**PASSAGE SHOWN:**
======
A top World Health Organization official said today that the Middle East is far from defeating COVID-19.
Ahmed al-Mandhari, the WHO's regional director for the Eastern Mediterranean, said people in the region are not adhering to health measures aimed at mitigating the spread of the coronavirus.
“Preventative measures that we know work well and work now, including mask use, are still not being fully practiced in our region,” Mandhari said during a press briefing Thursday. "Physical distancing, which is one of the most effective ways to prevent transmission, is not strictly followed.”
The WHO’s Eastern Mediterranean region includes countries in the Middle East, North Africa and South Asia. Mandhari provided a bleak outlook for the area, blaming an “overreliance” on lockdowns. Countries that removed these total bans on nonessential movement did not institute adequate health measures after opening back up, he said.
“The increases we are seeing now are clearly a result of the easing of lockdown and restrictions,” he said.
“But lockdowns can only limit transmission to a certain extent,” added Mandhari, who called for the governments and civilians to wear masks and to practice social distancing in the absence of lockdowns.
======
**DATA BELOW:**
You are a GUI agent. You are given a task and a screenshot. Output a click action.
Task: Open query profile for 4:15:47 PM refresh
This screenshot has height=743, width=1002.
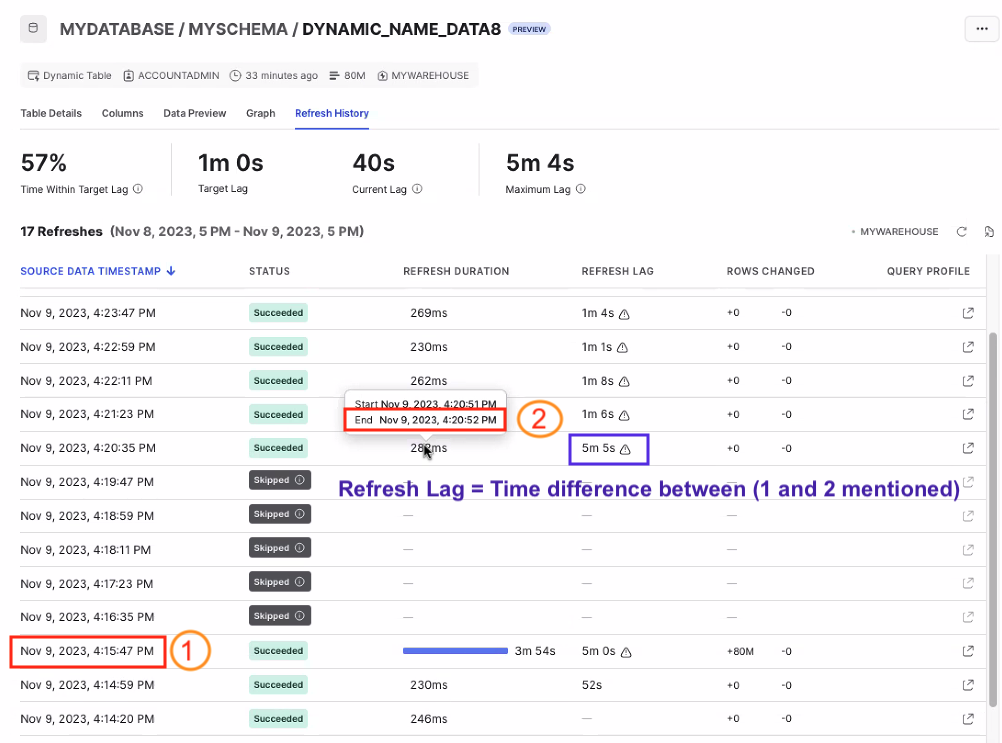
======
**USING THE INFORMATION:**
1) Retype the WHO report word for word, starting at "Ahmed al-Mandhari, the" and ending at "up, he said.".
2) Continue the report on the WHO's COVID-19 warning for the Middle East, picking up after its final sentence.
The material is separate from the report on the WHO warning about COVID-19 in the Middle East.

**ANSWERS TO THE PROBLEMS:**
1)
Ahmed al-Mandhari, the WHO's regional director for the Eastern Mediterranean, said people in the region are not adhering to health measures aimed at mitigating the spread of the coronavirus.
“Preventative measures that we know work well and work now, including mask use, are still not being fully practiced in our region,” Mandhari said during a press briefing Thursday. "Physical distancing, which is one of the most effective ways to prevent transmission, is not strictly followed.”
The WHO’s Eastern Mediterranean region includes countries in the Middle East, North Africa and South Asia. Mandhari provided a bleak outlook for the area, blaming an “overreliance” on lockdowns. Countries that removed these total bans on nonessential movement did not institute adequate health measures after opening back up, he said.

2)
Three countries with particularly bad COVID-19 outbreaks are Iran, Jordan and Morocco, which are collectively responsible for 60% of the region’s infections over the past week, he said.
Iran has been perhaps the hardest-hit country in the Middle East by the pandemic. The government announced the development of a rapid test this week as the number daily cases continue to break records. Jordan had early success in containing the virus, but is now experiencing a major outbreak. Morocco is pushing a nationwide vaccination campaign to contain the spread. Lebanon also recently returned to lockdown after cases continued to rise rapidly.
The number of COVID-19 cases in the region could also be much higher than is reported by countries' health ministries, Mandhari has said. "Health partners remain concerned about the persistent underreporting of COVID-19 cases in countries experiencing conflict and war,” he told Al-Monitor in an interview earlier this month.